This is a story that won't go away.
Five weeks after the State of Hawaii vouched for the authenticity of President-elect Barack Obama's birth certificate, the controversy over allegations that Obama is not eligible to take office next month has reached the Supreme Court, which is expected to announce Monday whether it will consider the matter.
The fight is unusual because it thrives outside the so-called mainstream media...
This is a different army at work, in an environment increasingly influenced by the Internet.
"It's only being mentioned by a relative few, by the real die-hard, anti-Obama crowd," said Michael Harrison, editor and publisher of Talkers magazine, the trade bible of the talk-radio industry. "On mainstream talk radio, it's not a big deal right now. I think it's run its course."
"But," Harrison added, "we live in a time that, because of the Internet, all points of view can live forever."
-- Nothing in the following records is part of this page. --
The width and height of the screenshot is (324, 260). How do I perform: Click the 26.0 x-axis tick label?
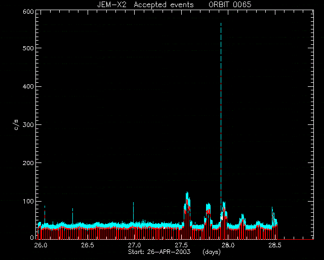[41, 245]
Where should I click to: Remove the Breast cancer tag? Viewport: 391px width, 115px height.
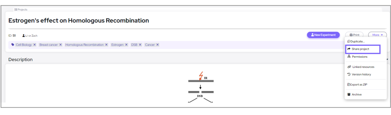click(x=61, y=45)
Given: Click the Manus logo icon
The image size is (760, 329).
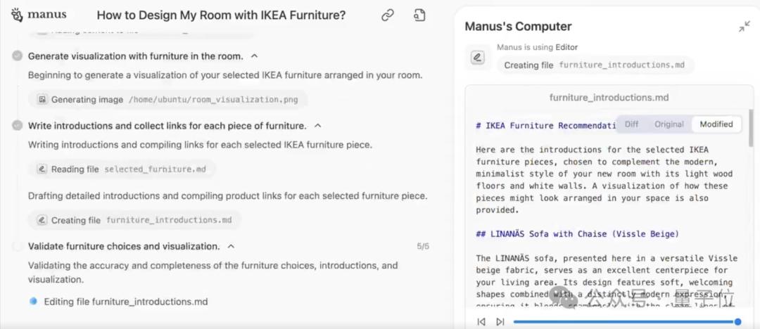Looking at the screenshot, I should pyautogui.click(x=17, y=15).
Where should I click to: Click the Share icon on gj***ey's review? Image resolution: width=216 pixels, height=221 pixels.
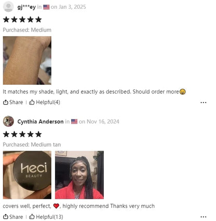[6, 102]
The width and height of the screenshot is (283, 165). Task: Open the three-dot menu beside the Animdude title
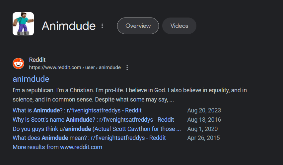point(102,26)
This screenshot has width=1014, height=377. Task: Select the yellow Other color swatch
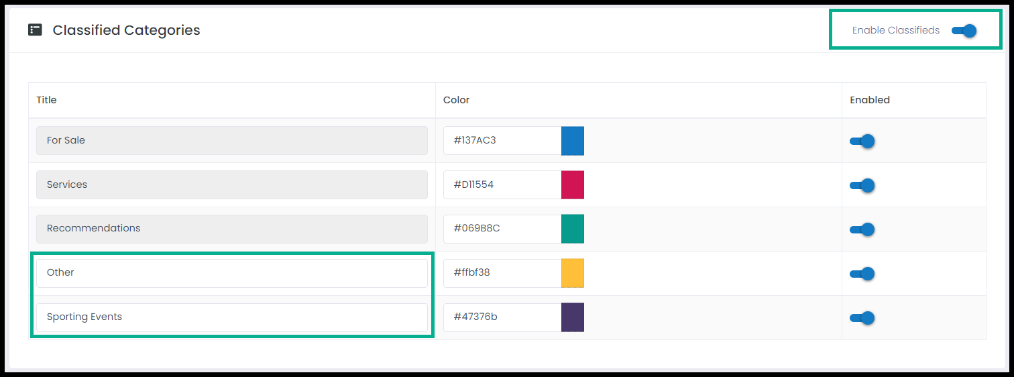573,273
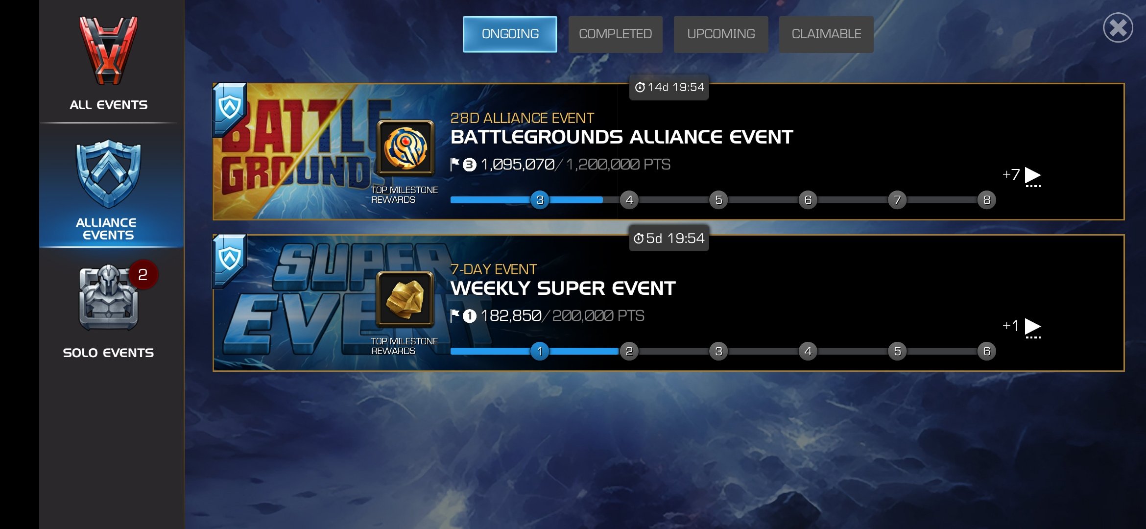
Task: Select milestone 4 on Battlegrounds progress bar
Action: tap(629, 200)
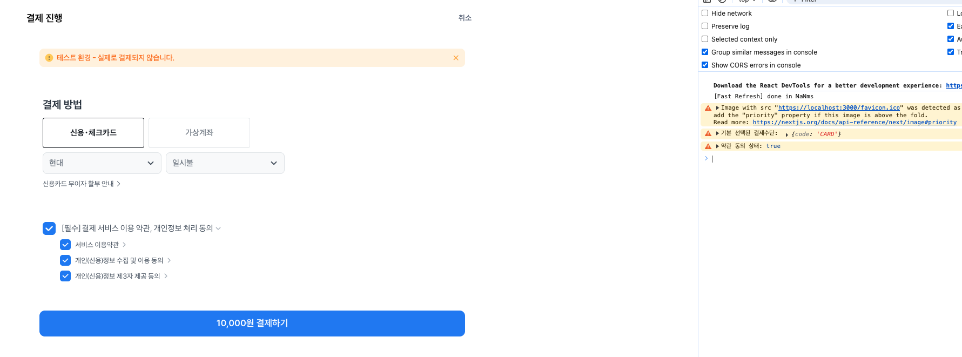Disable Group similar messages in console
Screen dimensions: 962x357
coord(705,52)
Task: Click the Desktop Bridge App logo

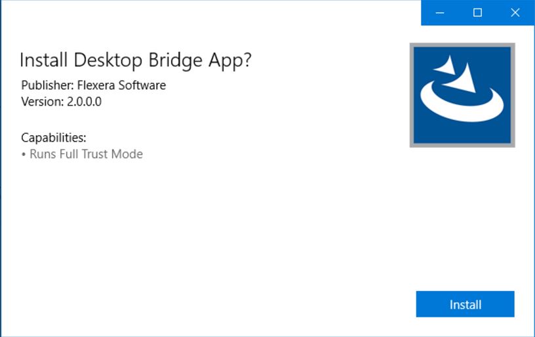Action: (x=462, y=95)
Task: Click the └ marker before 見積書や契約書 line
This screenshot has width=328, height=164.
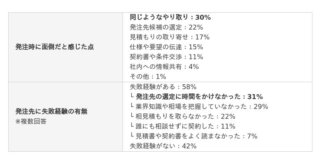Action: pyautogui.click(x=132, y=136)
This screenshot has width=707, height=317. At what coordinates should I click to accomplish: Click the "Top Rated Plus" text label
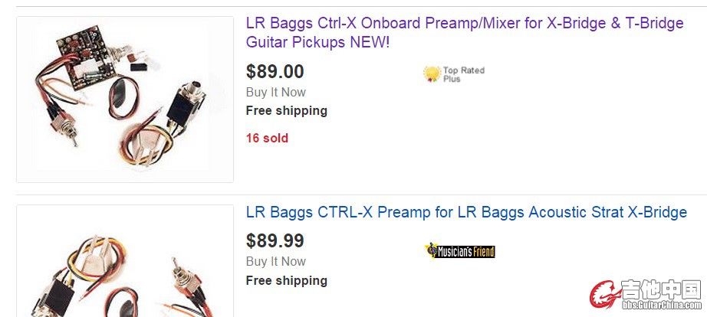[x=463, y=74]
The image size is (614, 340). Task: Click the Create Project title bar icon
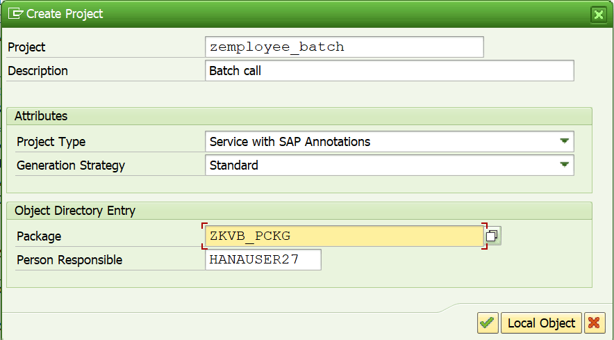pos(16,14)
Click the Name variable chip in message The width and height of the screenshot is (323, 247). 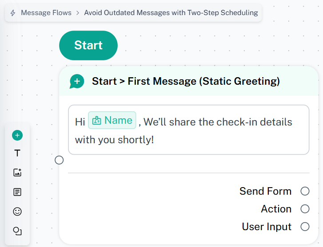112,121
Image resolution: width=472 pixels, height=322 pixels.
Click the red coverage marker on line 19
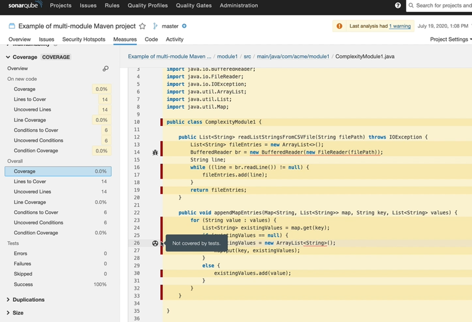[x=161, y=190]
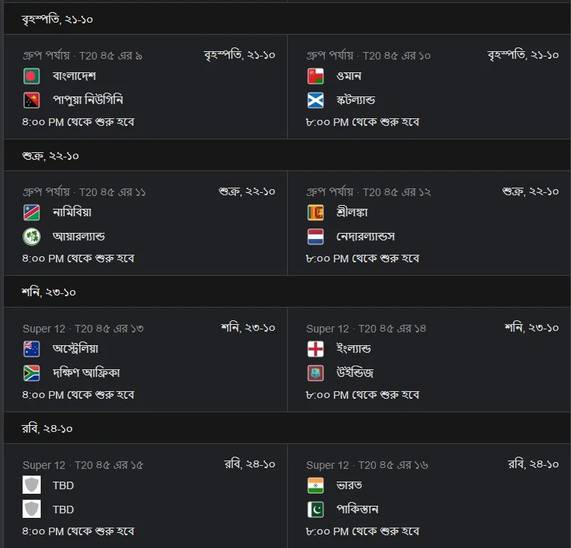Click the Ireland cricket logo icon
This screenshot has width=571, height=548.
point(32,237)
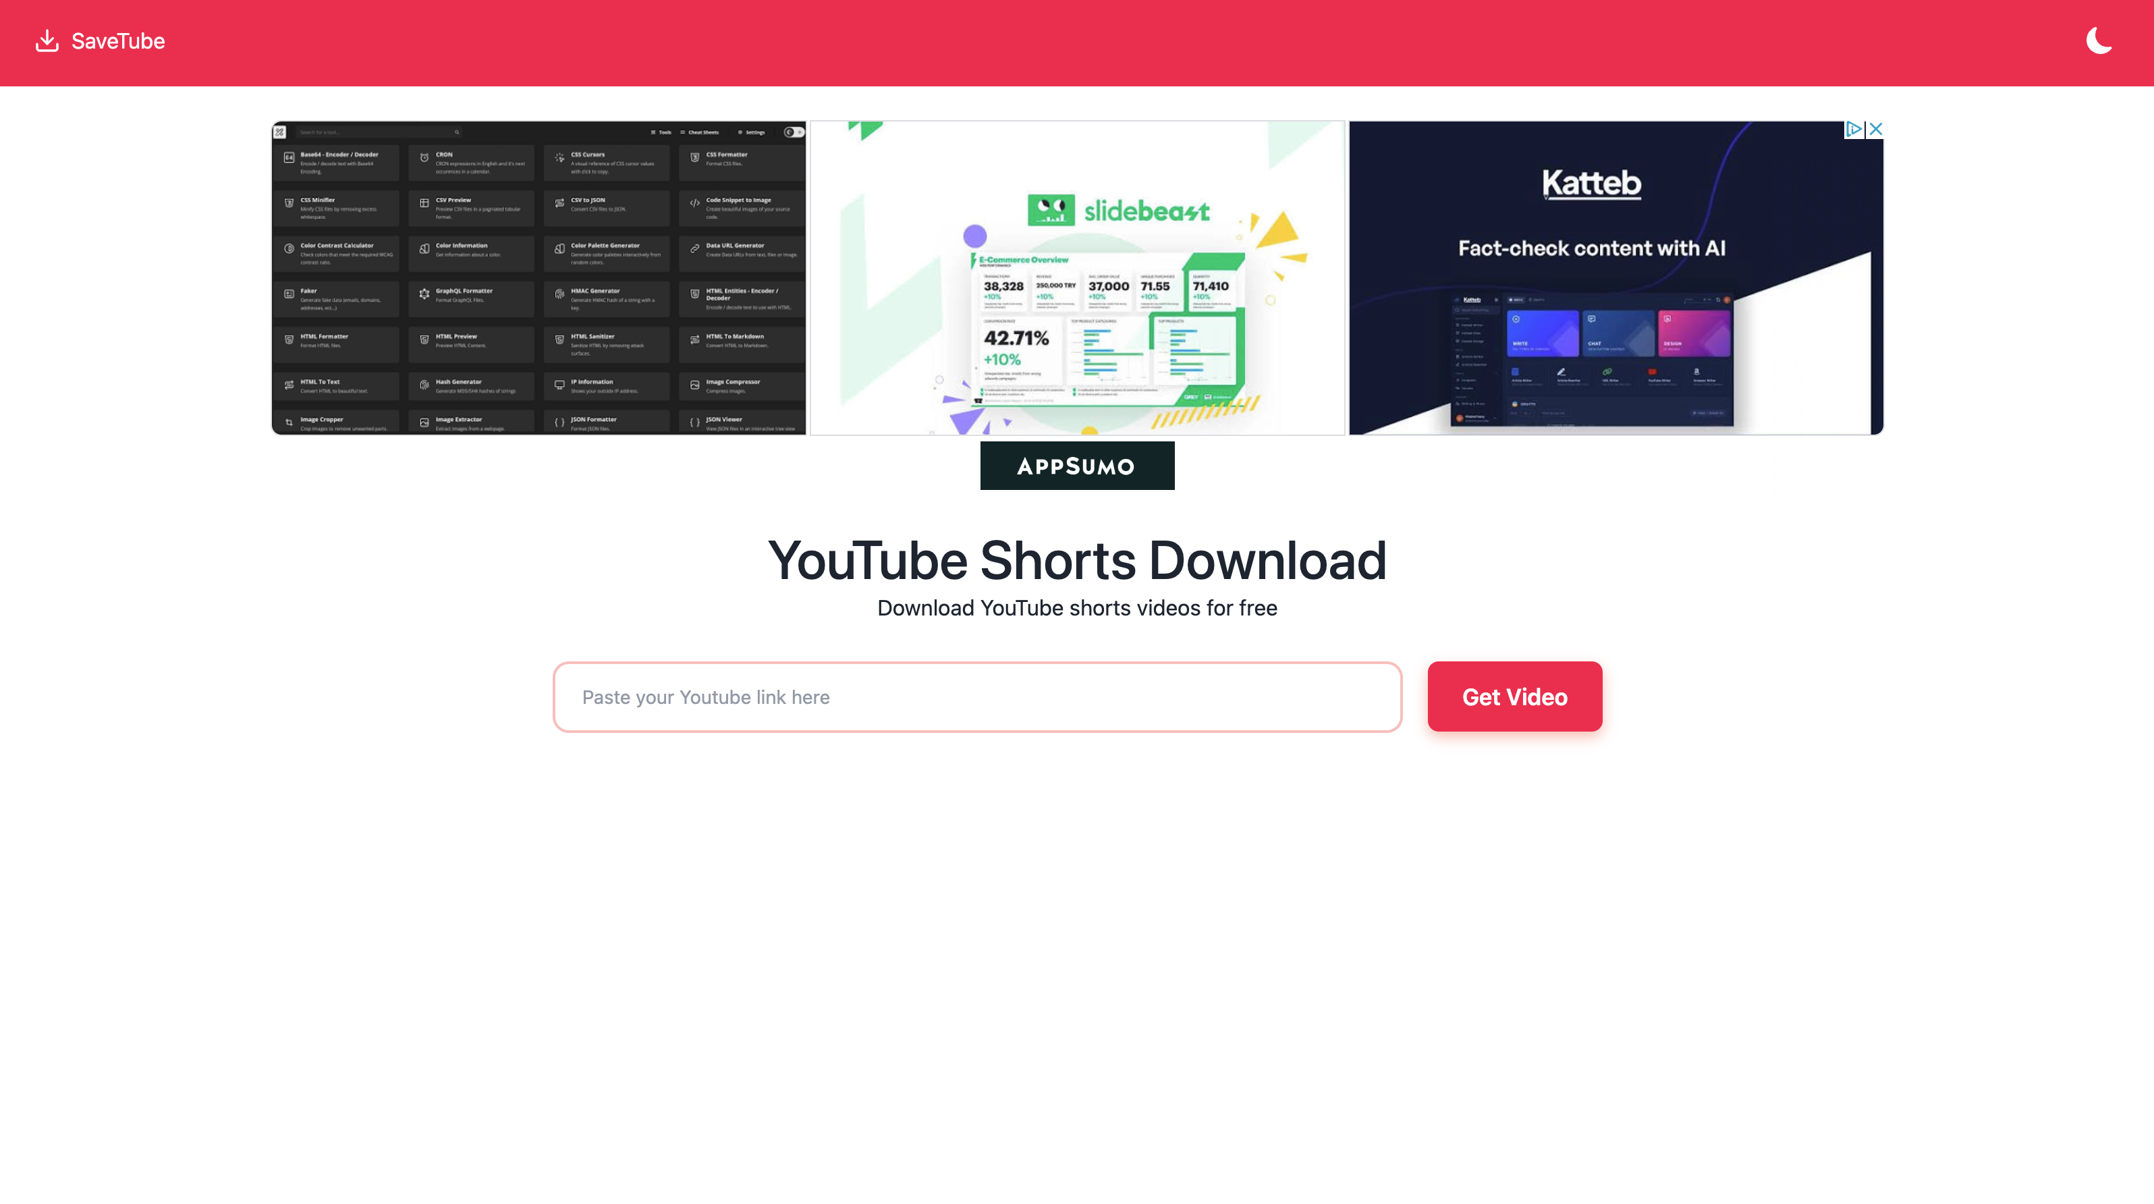Click the AppSumo logo icon
Image resolution: width=2154 pixels, height=1204 pixels.
point(1077,464)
Just as there is a split on the legitimacy of the legal claims, there is also a split within the media on the merits of the story. Is it the last gasp of opposition from opponents of Obama who have a found community of like-minded believers on the Internet, or is there a legal question to be resolved? The court will answer the latter question this week.
The campaign challenging the legitimacy of Obama's 1961 birth certificate or the legality of his taking office is chronicled by WorldNetDaily, a popular, politically right-leaning site that was the 26th most-visited news and media Web site during November, according to Hitwise, which monitors Net traffic.
...If the Supreme Court decides not to consider the case, [New Jersey lawyer Leo] Donofrio said there "won't be any beating on the drums saying there wasn't any justice."
But that will not be the end of the matter, Farah vowed.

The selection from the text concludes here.